With support from the Sarcoma Foundation of America, Anderson and his team sought more insight on the molecular mechanisms that contribute to the development of this type of cancer.
"Our goal in the fight against this cancer is to see how we can rationally design better treatment," said Anderson. "Current treatment options are really limited to a very small number of chemotherapies and there are limits to how well even those agents really work."
Using genomic and gene expression techniques in the laboratory to study tissues from the uterine leiomyosarcomas, cancers that originate in the muscular walls of the uterus, the team found that the overwhelming characteristic of these types of uterine cancers is the overexpression of gene products involved in regulating specific aspects of cell division.

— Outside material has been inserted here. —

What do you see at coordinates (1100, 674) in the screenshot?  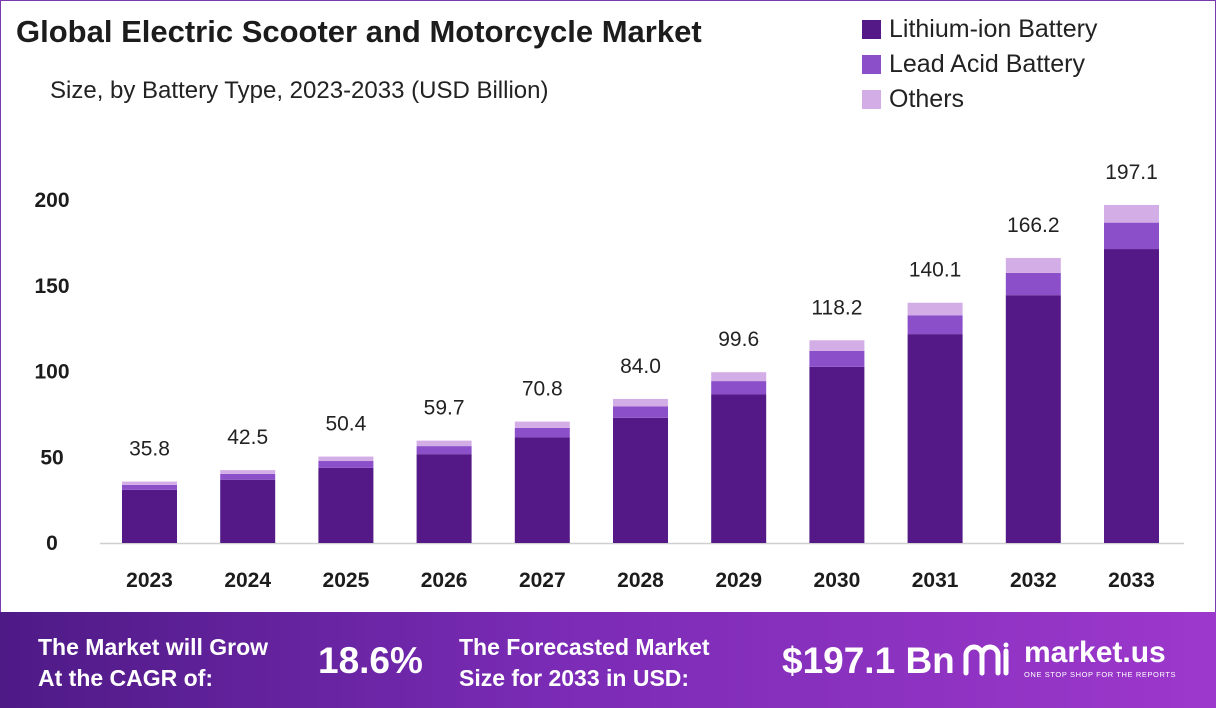 I see `logo-tagline: ONE STOP SHOP FOR THE REPORTS` at bounding box center [1100, 674]. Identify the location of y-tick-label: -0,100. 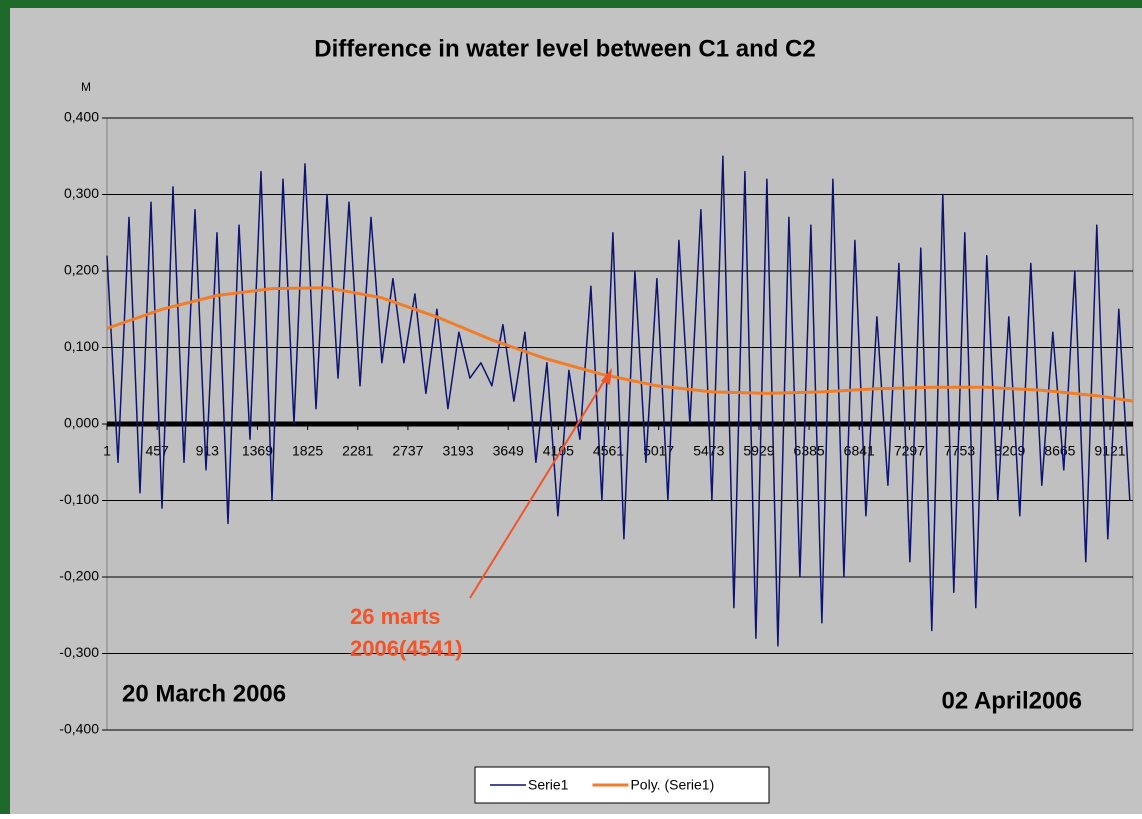
(79, 499).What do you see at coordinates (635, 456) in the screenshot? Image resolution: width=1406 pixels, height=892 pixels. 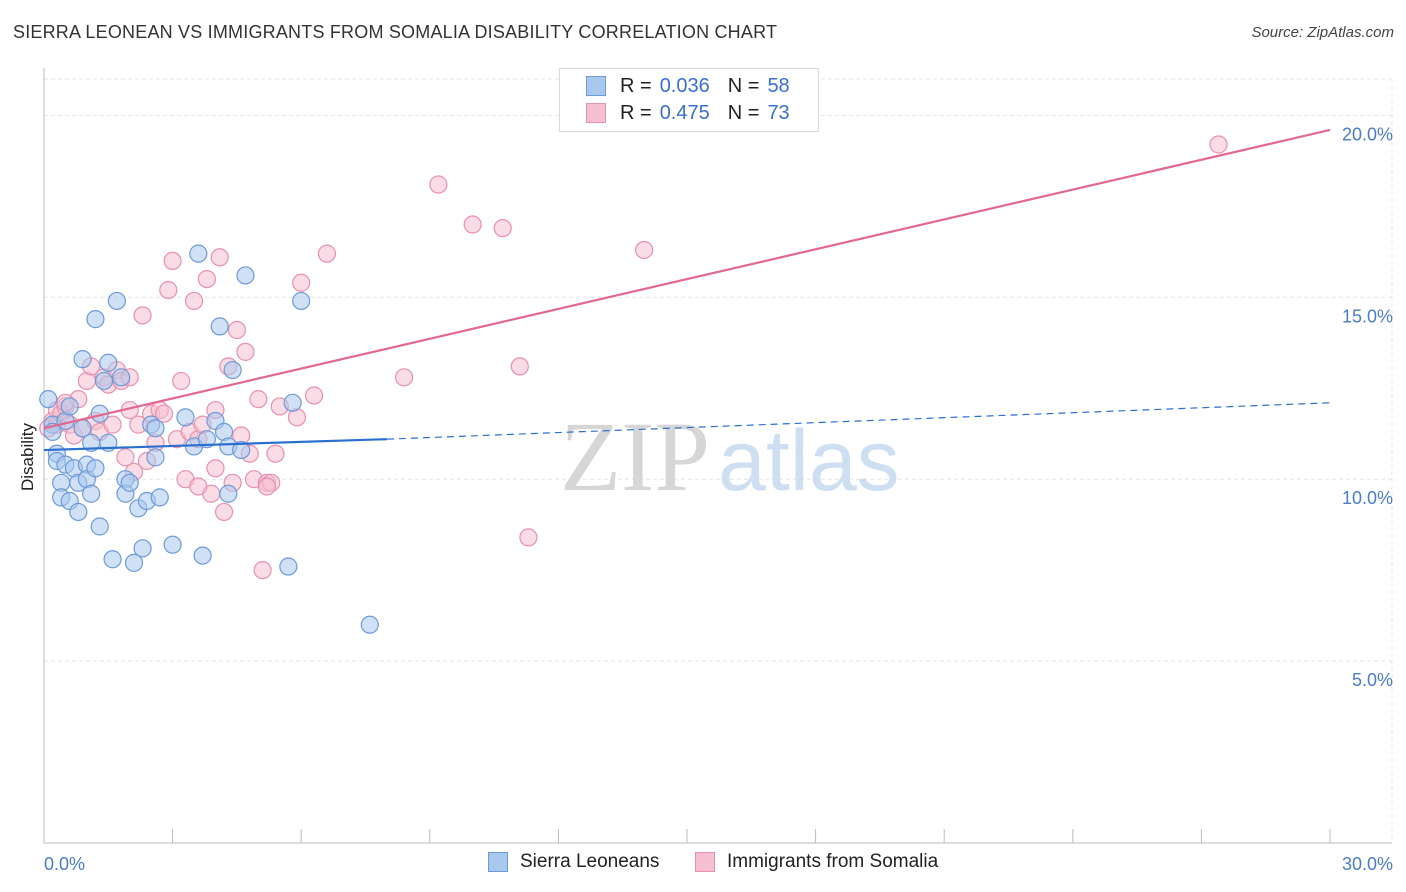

"The question now is how do we use this information to improve peoples' lives," said Anderson. "Our initial works shows that small molecule inhibitors targeting the gene products we have identified may be very useful for stopping the growth of uterine leiomyosarcoma."
Additional authors include Weiwei Shan, Patricia Y. Akinfenwa, Rudolfo Laucirica, Chad J. Creighton, all of BCM; Dina C. Lev Kari B. Savannah, both at the University of Texas MD Anderson Cancer Center, Nonna Kolomeyevskaya and Kunle Odunsi at Roswell Park Cancer Center and Dafydd G. Thomas of the University of Michigan School of Medicine in Ann Arbor.